Darmstadt (dpa) - Die Europäische Mars-Mission geht in die entscheidende Phase. Das Team in der Weltraumkontrollstation (ESOC) in Darmstadt wird an diesem Dienstag um das Dreifache verstärkt - auf 160 Mitarbeiter. Sie bringen den Mars-Express auf Kursrichtung mit dem Roten Planeten. Drei Tage später, am 19. Dezember, wird die Landeeinheit «Beagle 2» ausgesetzt. Dann dauert es fast eine weitere Woche, bis die Flugobjekte ihre Ziele erreichen: Am 25. Dezember soll «Beagle 2» von Airbags geschützt auf der Oberfläche aufkommen. Etwa zum selben Zeitpunkt schwenkt die Sonde in ihre Umlaufbahn um den Roten Planeten ein.

Die Stimmung ist äußerst gespannt. Die Wissenschaftler haben alle denkbaren Fehlermöglichkeiten bereits mehrfach in der Simulation durchgespielt. Auch die real aufgetretenen Probleme konnten sie lösen. So hat die Sonde ihr Ziel erreicht, obwohl sie wegen eines Kabelfehlers nur 70 Prozent der Energie aus den Sonnensegeln verwerten kann. Allerdings ist der Mars immer für eine Überraschung gut, sagt Colin Pillinger, zuständig für «Beagle 2». Nicht von ungefähr sind von rund 30 Missionen zum Roten Planeten mehr als die Hälfte gescheitert.

So könnte es aussehen, wenn Mars Express in der Mars-Umlaufbahn angekommen ist. (Quelle: Medialab/ESA)

Bislang läuft alles nach Plan. Nach dem Ausklinken der Landeeinheit, benannt nach dem Schiff «Beagle» des Naturforschers Charles Darwin, werden beide Flugobjekte nebeneinander in einer Geschwindigkeit von knapp 11 000 Stundenkilometern auf den Mars zurasen. Dann wird die Sonde auf ihre Umlaufbahn vorbereitet und abgebremst. «Wenn dieses Manöver nicht gelingt, zerschellt sie auf dem Planeten», erklärt Projektleiter Michael McKay. Im besten Fall erreicht sie im Januar ihre vorgesehene elliptische Umlaufbahn, die sie bis auf 250 Kilometer an den Mars heranbringt.

Die etwa 70 Kilogramm leichte Landeeinheit verwandelt sich beim Eintritt in die Atmosphäre in ein glühendes Geschoss und wird stark abgebremst. Danach öffnen sich die Fallschirme und die Airbags. Mit ihnen hüpft «Beagle 2» wie ein überdimensionaler Fußball mehrmals auf dem Marsboden auf, um seine Geschwindigkeit von mehr als 60 Stundenkilometern abzufangen. Dann wird die Luft herausgelassen und das Forschungslabor entfaltet seine Sonnensegel wie Blütenblätter. «Das muss innerhalb weniger Stunden geschehen, sonst entladen sich in der Kälte die Batterien, und die Einheit ist unbrauchbar,» erklärt Colin.

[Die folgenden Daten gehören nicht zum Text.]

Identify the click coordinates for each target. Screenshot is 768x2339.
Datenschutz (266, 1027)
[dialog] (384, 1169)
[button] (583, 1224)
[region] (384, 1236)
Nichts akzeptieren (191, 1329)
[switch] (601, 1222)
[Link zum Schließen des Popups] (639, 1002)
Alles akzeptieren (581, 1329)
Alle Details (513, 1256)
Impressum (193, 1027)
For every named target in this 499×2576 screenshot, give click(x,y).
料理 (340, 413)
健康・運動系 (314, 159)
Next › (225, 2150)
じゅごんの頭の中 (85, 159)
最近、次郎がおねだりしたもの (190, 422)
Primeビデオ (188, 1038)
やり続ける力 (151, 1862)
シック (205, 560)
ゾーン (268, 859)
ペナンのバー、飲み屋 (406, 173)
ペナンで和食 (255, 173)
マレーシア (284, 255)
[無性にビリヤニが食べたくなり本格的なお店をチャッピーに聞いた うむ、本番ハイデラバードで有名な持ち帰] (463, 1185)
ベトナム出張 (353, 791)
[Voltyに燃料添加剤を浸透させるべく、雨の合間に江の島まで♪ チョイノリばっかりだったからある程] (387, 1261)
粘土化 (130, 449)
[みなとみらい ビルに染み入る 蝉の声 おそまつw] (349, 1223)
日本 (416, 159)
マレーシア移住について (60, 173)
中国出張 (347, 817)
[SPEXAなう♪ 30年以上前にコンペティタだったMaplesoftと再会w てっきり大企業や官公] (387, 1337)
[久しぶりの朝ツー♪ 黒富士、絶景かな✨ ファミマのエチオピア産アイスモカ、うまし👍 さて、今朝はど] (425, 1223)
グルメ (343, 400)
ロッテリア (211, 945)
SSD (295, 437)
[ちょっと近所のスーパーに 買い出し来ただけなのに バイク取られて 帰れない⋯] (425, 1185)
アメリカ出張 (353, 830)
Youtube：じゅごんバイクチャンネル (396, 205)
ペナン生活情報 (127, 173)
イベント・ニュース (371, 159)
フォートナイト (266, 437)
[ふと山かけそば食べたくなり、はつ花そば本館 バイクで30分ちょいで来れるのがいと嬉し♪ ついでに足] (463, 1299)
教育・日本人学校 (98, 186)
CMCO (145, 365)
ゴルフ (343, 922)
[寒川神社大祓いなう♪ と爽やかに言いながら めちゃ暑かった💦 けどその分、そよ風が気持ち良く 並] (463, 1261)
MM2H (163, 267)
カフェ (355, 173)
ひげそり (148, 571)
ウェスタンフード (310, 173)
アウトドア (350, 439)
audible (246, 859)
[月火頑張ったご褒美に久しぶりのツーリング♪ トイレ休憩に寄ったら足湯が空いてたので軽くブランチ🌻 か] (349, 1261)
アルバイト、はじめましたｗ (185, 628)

Die Zweiteilung der Mission ist ihr großer Vorteil. Auch wenn ein Gerät verloren geht, war der Einsatz nicht umsonst. Der Mars-Express hat sieben Geräte an Bord, unter anderem eine Kamera, mit dem die Planetenoberfläche bis auf zehn Meter genau kartografiert werden kann. Ein Radar analysiert die Bodenbeschaffenheit in einer Tiefe von mehreren Kilometern. Dabei wird vor allem nach Wasservorkommen gesucht. Die Überlebensdauer der Sonde wird auf vier Jahre geschätzt.

«Beagle 2» wird dagegen nur wenige Monate auf dem von Sandstürmen überzogenen Planeten arbeiten können. Das reicht jedoch aus für einige Panoramabilder und Bodenproben. Mit seinem «Maulwurf»-Bohrer kann er bis in eine Tiefe von 1,50 Meter vordringen und anschließend das Gestein nach Spuren von Leben untersuchen.

Für die Europäische Raumfahrtagentur (ESA) ist die Mars-Mission auch ein Prestigeobjekt. Zwar arbeitet sie mit den Russen zusammen, die die Sonde ins All gebracht haben, ebenso wie mit den Amerikanern, deren Mars-Sonde «Odysee» den ersten Kontakt zu «Beagle 2» aufnehmen soll. Gleichzeitig hofft die ESA, die Partner in den Schatten stellen zu können.

Mit rund 300 Millionen Euro kostet der zweigeteilte Mars-Express nach Schätzungen nur halb so viel wie die beiden Mars-Missionen der US-Amerikaner, die im Januar und Februar den Planeten erreichen werden. Dabei sind die Rollen klar verteilt: Die Europäer werden die wissenschaftlich interessanten Löcher bohren, und die US-Amerikaner liefern mit ihren niedlichen elektronischen Mars-Enten auf Rädern die publikumswirksamen Bilder.